TASKS FOR THIS EXERCISE =>
1. In the article about the Ayahuasca show, what is the act of ingesting Ayahuasca called in Peruvian ceremonies?
2. Reproduce word for word the passage of the article about the Ayahuasca show from "In the one-woman" to "unable to sleep.".

The Ayahuasca plant, when brewed with several other plants of the psychotria genus, produces a psychedelic trip that rivals the synthetic death’s-door effects of DMT. It’s known as the “vine of death.” In Peruvian ceremonies the act of ingesting it is known as “la purga” because of the all-sluices open purgatorial nature of the experience, sometimes even curing diseases. And for one woman, it has been all these things — it has cured her and expanded her consciousness in equal parts. She brings her tale to Center Stage Theater tonight and Saturday.
In the one-woman show “Wind in a Mirror: Ayahuasca Visions,” Josie Hyde uses storytelling, poetry, music and bizarre, Peter Max-ish animations to bring this story to life. A child of the ’60s and no stranger to LSD and expanding her mind, Ms. Hyde claims the late monologist Spalding Gray as a friend and muse. (“He gave me a lot of encouragement … he called me his female opposite,” she says. “We argued.”)
Twenty years ago, Ms. Hyde was working on her writing and performing poetry, and was already dreaming of her own show. But she also had an auto-immune illness, and was unable to sleep.
Searching for treatment led Ms. Hyde to the Amazon and her first Ayahuasca ceremony. It brought her to her knees, she says, but it managed to cure “95 percent” of her illness. The depression that had gone along with the illness also vanished.
“I saw my whole life almost at once,” she says of her first trip. “It was like a chiropractic adjustment of the psyche. Click-click-click. It all made sense.”

GIVEN INFORMATION =>
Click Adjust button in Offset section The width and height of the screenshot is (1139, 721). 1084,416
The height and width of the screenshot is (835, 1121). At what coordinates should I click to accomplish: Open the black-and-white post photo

YOUR WRITTEN ANSWERS =>
1. "La purga"

2.
In the one-woman show “Wind in a Mirror: Ayahuasca Visions,” Josie Hyde uses storytelling, poetry, music and bizarre, Peter Max-ish animations to bring this story to life. A child of the ’60s and no stranger to LSD and expanding her mind, Ms. Hyde claims the late monologist Spalding Gray as a friend and muse. (“He gave me a lot of encouragement … he called me his female opposite,” she says. “We argued.”)
Twenty years ago, Ms. Hyde was working on her writing and performing poetry, and was already dreaming of her own show. But she also had an auto-immune illness, and was unable to sleep.